If you're in Japan you can still invest in the US stock market... and should to diversify. I invest in international markets even though I am in the U.S.


Just to point out to people who may not be aware, this leaves you open to currency risk. The FTSE 100 dropped 3% in GBP terms last week, but maybe 10% in USD terms.

This cuts both ways of course: you can make money on favourable currency moves. But it's an important risk to be aware of before buying assets in a foreign currency.


You want this though. For example if you was English and invested all in uk investments you would have dropped massively USD terms.

If you spread your investments in many different currencies in pound terms you would have actually gained from this crisis.

Diversification also applies to currency


Eventually most people have to redeem their investments, though, and they're going to do so in their home currency.

A US investor who bought foreign assets in 2014 and sold them today would have been hurt by the 25% USD/EUR rally in 2014-2015. The dollar rose against almost all other currencies too (besides, for example the yen).


I moved my all of my UK pension to non-UK bonds (mainly US) one day before the referendum result.

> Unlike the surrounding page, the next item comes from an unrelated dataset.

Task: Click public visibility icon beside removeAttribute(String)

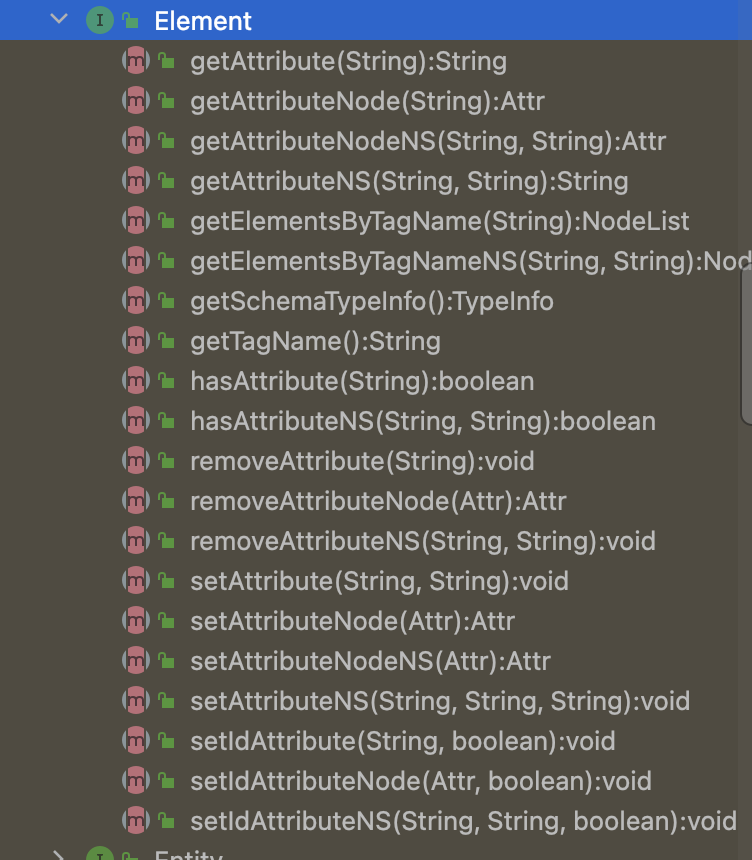Action: (x=167, y=461)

It was a mission and a half using my pension fund's online system, truly awful UX, I almost gave up.

I don't normally change the holdings or attempt active investing, but it just seemed like a very asymmetric bet - nearly 50/50 polls, very large potential downside if not diversifying outside the UK/sterling.


On the other hand you often already have exposure to the fate of your own country, because you live and work there.


this is the biggest fallacy in the investing thesis. buy and hold didn't work in russia, or argetina, or many others. because we live in a country that's prospered (for a plethora of reasons), we assume the prosperity must continue unabated forever.


Would investment in a Russian market managed fund panned out any better?


I think they're referring to the fact that the Russian stock market collapsed completely (i.e. total loss) in the beginning of the 20th century.


Clearly. But they were considering investment strategies (buy&hold vs alternatives). My point was that few if any investment policies would hedge you against market extinction events.


I would probably have preferred to own real-estate in Russia... Although If we look back to before ww2, probably not...


If a fund manager is relatively close to Kremlin, than yes.